PORTLAND, Ore. (KOIN) – The University of Oregon says it sincerely apologizes for the behavior of student fans at the football game against Brigham Young University Saturday after video made its way onto social media showing students chanting hateful and offensive things. 

The video spread widely on social media after Saturday’s game. In it, the students are heard chanting “F— the Mormons.” 

Comments on social media called out Ducks fans for targeting the Church of Jesus Christ of Latter-day Saints religion. 

Utah Gov. Spencer Cox retweeted the video and said, “Religious bigotry alive and celebrated in Oregon.”

Aubrey, who asked KOIN 6 News to not use her last name, was the person who recorded the video that’s circulating. She said she didn’t start recording the students chanting until they did it a third time.

She hoped the video would help them get the message that what they were doing was not OK, but she said they didn’t stop.

“The students section definitely knew I was upset and one of the Oregon fans behind me leaned over and said, essentially, ‘Be kind to them. They’re freshmen.’ Which was really disappointing because that is an acknowledgment that that person knew that what they were doing was wrong,” she said.

She tried talking to crowd control employees and was told there would be an announcement made in the stadium asking fans to stop their hateful chants, but the announcement never came.

Aubrey is a BYU alumna and a Latter-day Saint. She was disappointed to see the students acting this way. While she isn’t very sensitive to religious insults, she wants the students to know that chants like that shouldn’t be directed at any religion.

“It seems that [Americans] really try to respect certain religions, but the Mormon Church has never been one of them,” she said. “It seems like it’s still OK to make fun of Mormons. And that happens in front of me all the time and I would like it to stop.”

The Oregon Pit Crew, which helps organize the student section at sporting events, tweeted a response to the offensive chants Saturday night. 

“To all @BYUfootball fans in attendance at todays (sic) game we would like to apologize for the actions of the students in attendance. We do not condone or support any hateful speech directed towards one’s religion and are ashamed of those who participated,” the Oregon Pit Crew said. 

Sunday morning, Cox retweeted the Oregon Pit Crew with a heart emoji and fist bump emoji. 

The University of Oregon also tweeted a statement in response to the students’ behavior. 

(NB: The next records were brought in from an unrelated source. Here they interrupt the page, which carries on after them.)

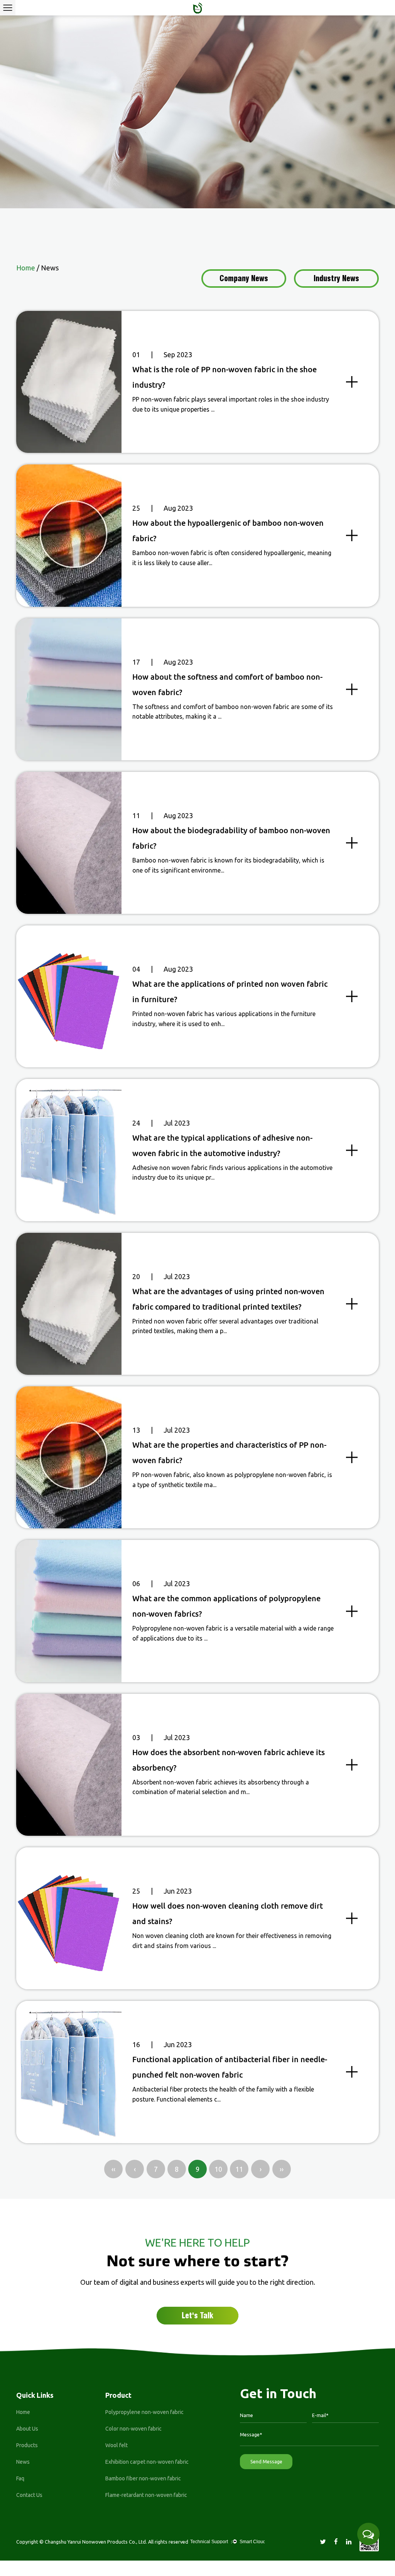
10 (218, 2169)
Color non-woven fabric (133, 2429)
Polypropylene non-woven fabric (144, 2412)
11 (239, 2169)
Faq (20, 2478)
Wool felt (116, 2445)
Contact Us (29, 2495)
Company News (243, 278)
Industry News (336, 278)
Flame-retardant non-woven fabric (146, 2495)
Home (23, 2412)
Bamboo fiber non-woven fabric (143, 2478)
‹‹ (113, 2169)
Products (27, 2445)
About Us (27, 2429)
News (23, 2462)
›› (282, 2169)
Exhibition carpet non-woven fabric (147, 2462)
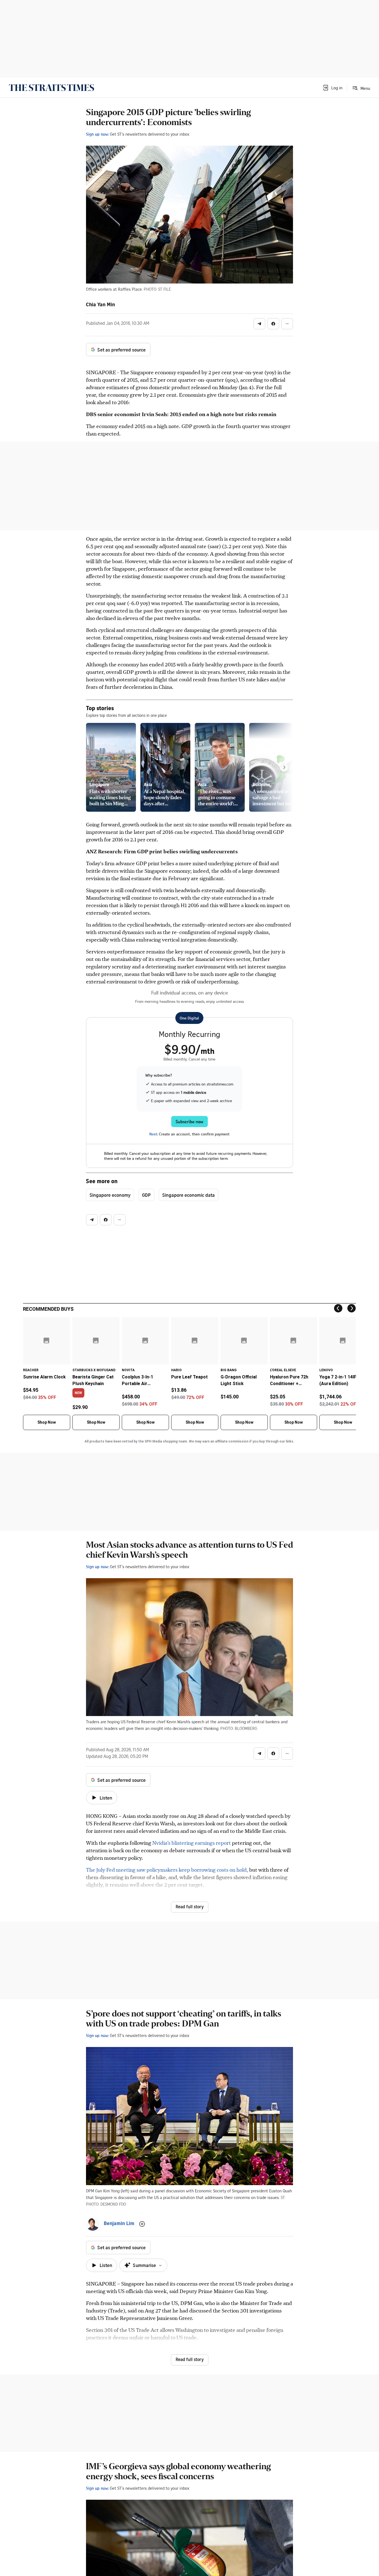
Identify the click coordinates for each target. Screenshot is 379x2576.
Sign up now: (97, 134)
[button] (332, 87)
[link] (51, 87)
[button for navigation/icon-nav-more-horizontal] (287, 323)
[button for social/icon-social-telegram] (259, 323)
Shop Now (46, 1422)
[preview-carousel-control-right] (284, 767)
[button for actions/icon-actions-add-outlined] (142, 2224)
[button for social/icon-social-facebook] (273, 323)
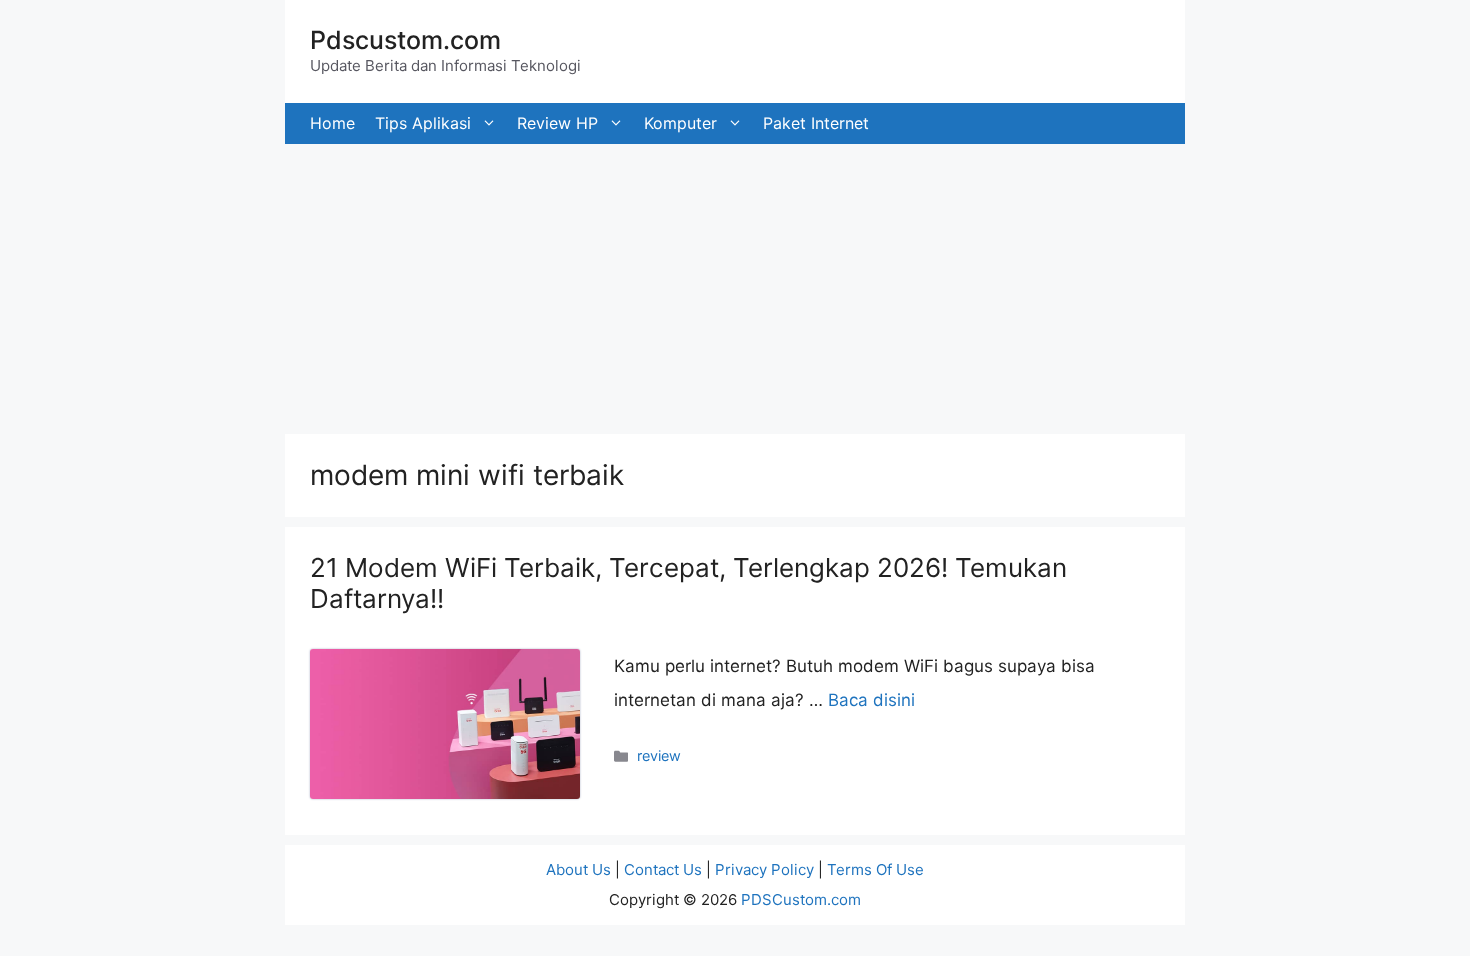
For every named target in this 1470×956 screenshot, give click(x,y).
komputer (680, 123)
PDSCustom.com (801, 899)
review (659, 755)
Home (332, 123)
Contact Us (663, 869)
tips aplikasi (423, 123)
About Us (578, 869)
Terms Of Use (875, 869)
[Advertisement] (600, 284)
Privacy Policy (764, 869)
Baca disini (871, 700)
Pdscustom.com (405, 40)
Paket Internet (816, 123)
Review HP (557, 123)
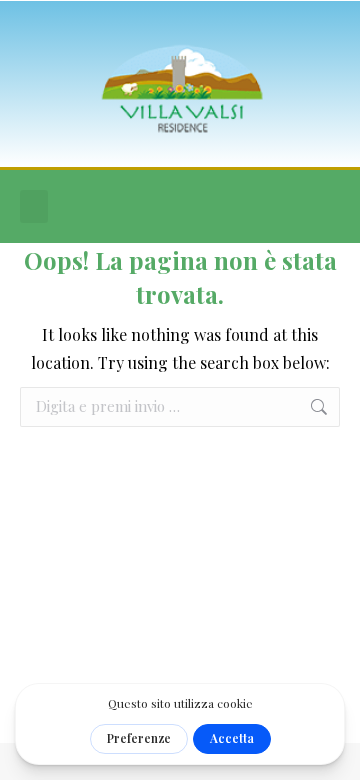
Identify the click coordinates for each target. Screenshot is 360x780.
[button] (34, 206)
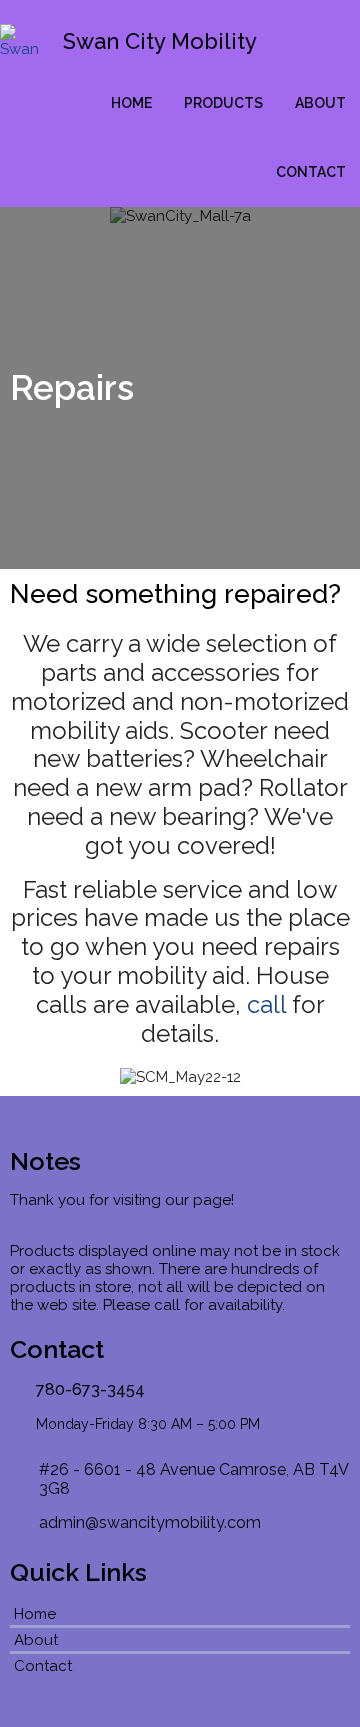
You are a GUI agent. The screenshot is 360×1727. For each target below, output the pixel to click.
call (266, 1004)
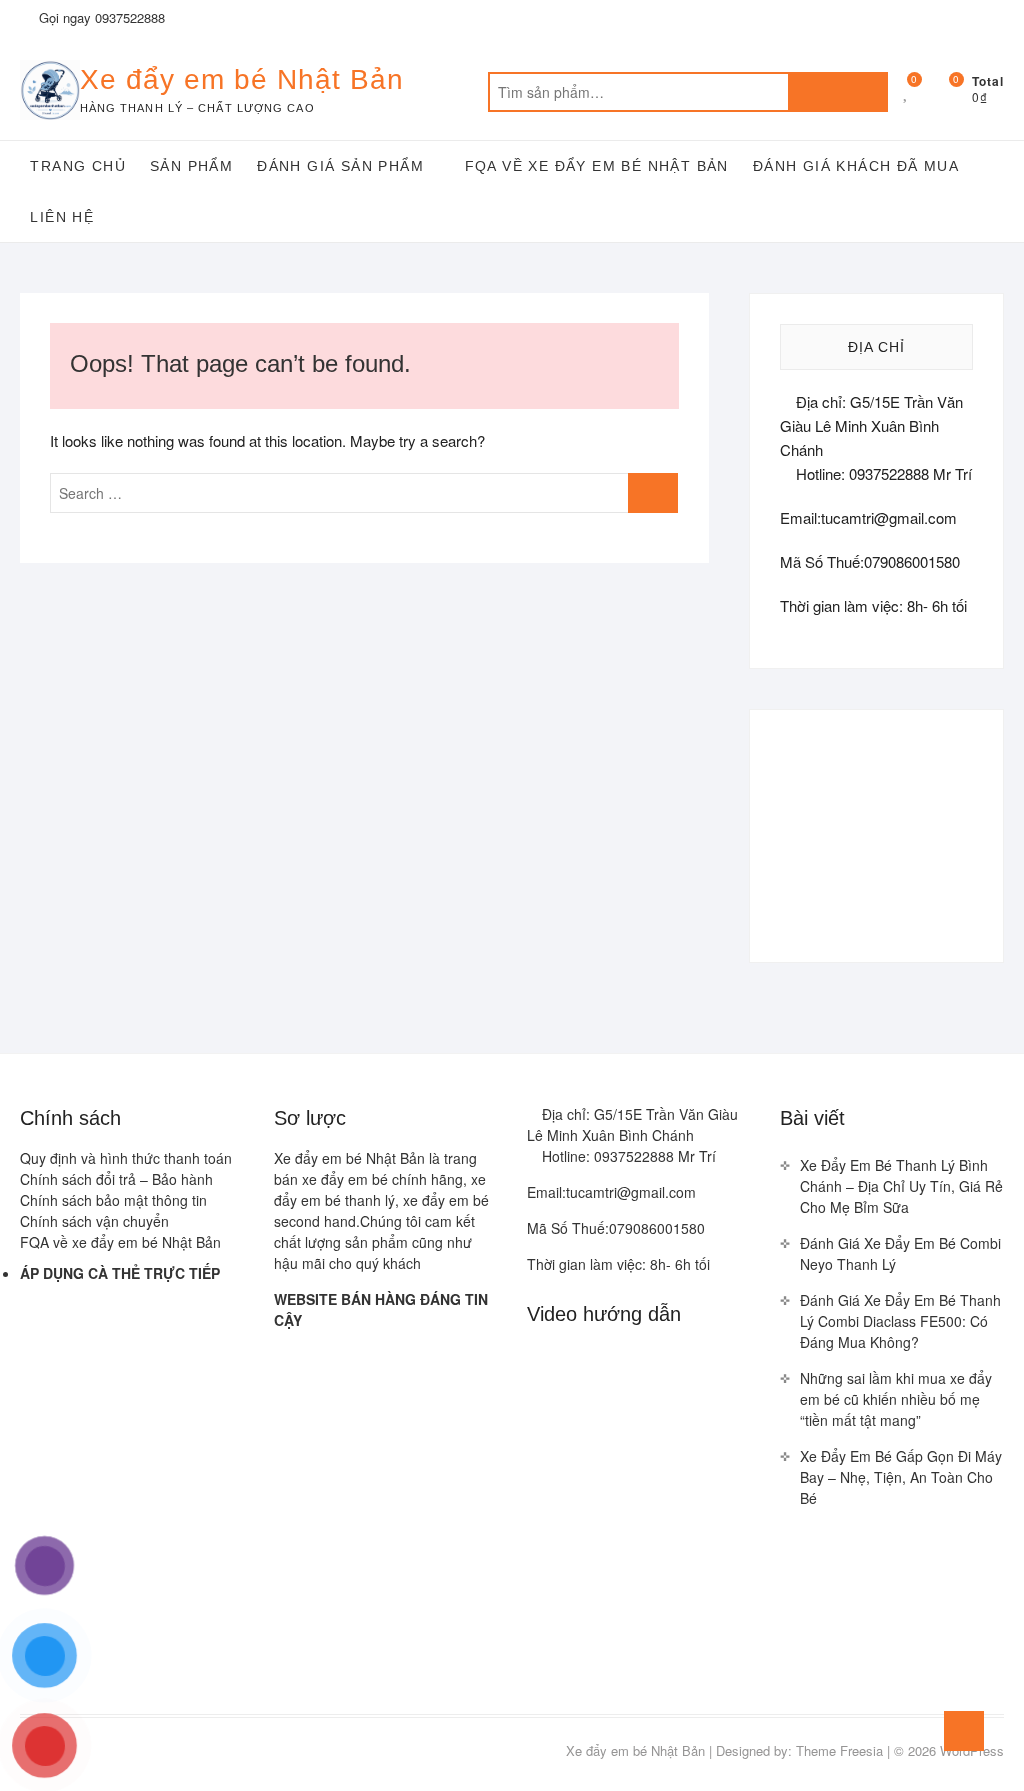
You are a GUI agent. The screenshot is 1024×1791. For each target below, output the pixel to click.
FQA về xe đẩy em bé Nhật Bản (597, 166)
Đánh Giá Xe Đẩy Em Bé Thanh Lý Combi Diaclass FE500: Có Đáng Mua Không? (900, 1321)
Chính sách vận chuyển (94, 1221)
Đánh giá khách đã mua (856, 166)
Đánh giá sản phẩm (340, 166)
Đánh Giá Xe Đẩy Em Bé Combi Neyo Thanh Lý (900, 1253)
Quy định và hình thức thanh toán (126, 1158)
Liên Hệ (62, 217)
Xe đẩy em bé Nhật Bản (242, 79)
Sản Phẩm (191, 166)
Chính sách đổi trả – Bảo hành (116, 1179)
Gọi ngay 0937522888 (100, 17)
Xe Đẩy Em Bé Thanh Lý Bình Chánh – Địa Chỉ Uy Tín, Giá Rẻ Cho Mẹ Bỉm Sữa (901, 1186)
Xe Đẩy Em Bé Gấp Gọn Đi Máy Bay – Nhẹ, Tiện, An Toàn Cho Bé (901, 1477)
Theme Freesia (839, 1750)
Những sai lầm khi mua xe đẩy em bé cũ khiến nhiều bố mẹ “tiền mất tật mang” (896, 1399)
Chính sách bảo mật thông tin (113, 1200)
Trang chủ (78, 166)
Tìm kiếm (838, 92)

“The University of Oregon sincerely apologizes for an offensive and disgraceful chant coming from the student section during yesterday’s game against Brigham Young University. These types of actions go against everything the university stands for, and it goes against the spirit of competition. We can and will do better as a campus community that has no place for hate, bias or bigotry,” it stated. 

Oregon Gov. Kate Brown retweeted the University of Oregon’s statement and said, “In Oregon, we strive to be a welcoming, inclusive state to all, regardless of race, religion, gender, or background. Our state and nation have an ugly history of discrimination and bigotry. The chant at yesterday’s Oregon-BYU game was unacceptable. We must do better.”

Kris Winter, interim vice president for the Division of Student Life at the University of Oregon, also issued a statement in response to the incident. She said, “The university apologizes for the despicable chants made by some University of Oregon fans at today’s football game with Brigham Young University. There is no place for hate, bias or bigotry at the University of Oregon. These actions are simply unacceptable. We will investigate, and we call on our students and campus community to refuse to accept or tolerate this type of behavior.” 

Aubrey said she’d like to see the University of Oregon take more initiative in addressing the issue. She hopes the school conducts some sort of diversity training when it comes to respecting all religions and that students can learn from this experience.

Aubrey traveled to the University of Oregon game from the Washington D.C. area. She tries to attend a BYU football away game every year. After this experience, she doesn’t expect she will ever return for another game at Autzen Stadium.

Ahead of Saturday’s game, BYU’s football team entered Autzen Stadium holding an Oregon flag with the name “Webb” and the number 18 on it to honor Spencer Webb, an Oregon Ducks tight end who died in a fall in July.

BYU recently investigated its fans after they were accused of directing racial slurs toward a Duke Volleyball player during a match on Aug. 26. The university said it found no evidence to support the claim but reiterated it would not tolerate any conduct that threatens a student-athlete.

KOIN 6 News reached out to Brigham Young University and received a response Monday.

“We appreciate the sincere apology from the University of Oregon regarding the behavior of some fans at Autzen Stadium on Saturday. We recognize that this isolated behavior does not reflect the values of the University of Oregon. As we all work together to address incidents that seek to divide us, we are grateful for those who are willing to come together to build bridges of understanding,” BYU said in a statement.